A 65-year-old male, smoker presented with complaints of dry cough, chest pain, and low-grade fever for the last 3 months in the pulmonary department. Multifocal dense consolidations involving bilateral lungs fields were discovered on simple chest X-rays [Figure 1]. His vital signs on admission were normal and laboratory results were white blood cells 5400/mm3, hemoglobin 15.2 g/dL, hematocrit 39.2%, platelet 188 k/mm3, and erythrocyte sedimentation rate 5 mm/h. A serology test and culture for mycoplasma and tuberculosis were all negative. Chest and abdomen computed tomography showed multifocal dense consolidations involving bilateral lungs with perihilar predominance and hypodense bilateral adrenal masses [Figure 2]. Bronchoscopic findings were nonspecific.
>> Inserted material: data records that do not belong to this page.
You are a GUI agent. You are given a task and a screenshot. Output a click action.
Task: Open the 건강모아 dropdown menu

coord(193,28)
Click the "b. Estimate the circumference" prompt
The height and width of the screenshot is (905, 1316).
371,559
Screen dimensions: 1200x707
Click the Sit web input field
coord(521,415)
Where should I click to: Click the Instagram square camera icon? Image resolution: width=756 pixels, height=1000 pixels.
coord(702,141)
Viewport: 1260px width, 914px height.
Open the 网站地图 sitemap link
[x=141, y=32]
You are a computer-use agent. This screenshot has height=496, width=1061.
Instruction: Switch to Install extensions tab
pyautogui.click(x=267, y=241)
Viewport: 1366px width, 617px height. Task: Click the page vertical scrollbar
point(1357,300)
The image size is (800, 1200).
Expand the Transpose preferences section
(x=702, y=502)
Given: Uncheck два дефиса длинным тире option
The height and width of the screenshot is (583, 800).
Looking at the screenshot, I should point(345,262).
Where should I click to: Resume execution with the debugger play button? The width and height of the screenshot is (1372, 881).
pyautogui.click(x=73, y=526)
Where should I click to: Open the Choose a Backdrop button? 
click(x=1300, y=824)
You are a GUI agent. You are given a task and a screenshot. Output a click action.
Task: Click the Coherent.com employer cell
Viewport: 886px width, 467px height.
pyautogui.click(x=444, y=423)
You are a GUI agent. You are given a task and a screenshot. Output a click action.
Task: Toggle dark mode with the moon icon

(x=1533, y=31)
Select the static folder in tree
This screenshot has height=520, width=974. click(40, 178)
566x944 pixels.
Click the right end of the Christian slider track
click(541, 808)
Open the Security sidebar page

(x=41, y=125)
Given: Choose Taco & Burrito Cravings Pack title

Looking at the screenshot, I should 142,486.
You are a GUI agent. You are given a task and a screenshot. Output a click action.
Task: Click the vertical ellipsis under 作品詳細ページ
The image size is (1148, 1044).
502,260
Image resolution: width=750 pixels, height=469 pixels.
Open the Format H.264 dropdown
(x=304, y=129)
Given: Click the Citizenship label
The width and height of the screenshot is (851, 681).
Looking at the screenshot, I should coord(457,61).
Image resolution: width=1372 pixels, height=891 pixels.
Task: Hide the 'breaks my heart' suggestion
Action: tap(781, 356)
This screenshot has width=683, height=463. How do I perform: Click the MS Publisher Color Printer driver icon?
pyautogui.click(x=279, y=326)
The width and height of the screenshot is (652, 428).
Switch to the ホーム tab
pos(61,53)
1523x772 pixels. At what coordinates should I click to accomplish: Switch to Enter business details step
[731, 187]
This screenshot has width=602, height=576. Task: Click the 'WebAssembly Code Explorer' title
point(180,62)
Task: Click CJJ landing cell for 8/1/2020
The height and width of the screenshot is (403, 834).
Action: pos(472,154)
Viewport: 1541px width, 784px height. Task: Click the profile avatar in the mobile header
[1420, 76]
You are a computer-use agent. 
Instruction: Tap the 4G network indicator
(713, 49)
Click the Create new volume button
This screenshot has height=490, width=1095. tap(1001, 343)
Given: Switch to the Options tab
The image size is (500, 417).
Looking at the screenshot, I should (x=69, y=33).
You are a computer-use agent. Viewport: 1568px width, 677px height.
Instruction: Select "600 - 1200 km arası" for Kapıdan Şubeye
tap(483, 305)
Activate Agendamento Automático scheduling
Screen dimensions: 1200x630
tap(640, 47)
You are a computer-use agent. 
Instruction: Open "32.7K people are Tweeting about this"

Figure 1: Chest X-ray posteroanterior view
Figure 2: Chest and abdomen computed tomography
Answer
Fine needle aspiration cytology from both lung and adrenal glands showed uniform round-to-ovoid budding yeast surrounded by clear ring of space are seen intracellularly (in macrophages) as well as extracellularly. Background also shows chronic inflammatory cells. On periodic acid schiff (PAS) staining [Figure 3] and hematoxylin and eosin (H and E) staining [Figure 4], numerous capsulated yeasts such as fungal organism with budding were evident morphologically Histoplasma species.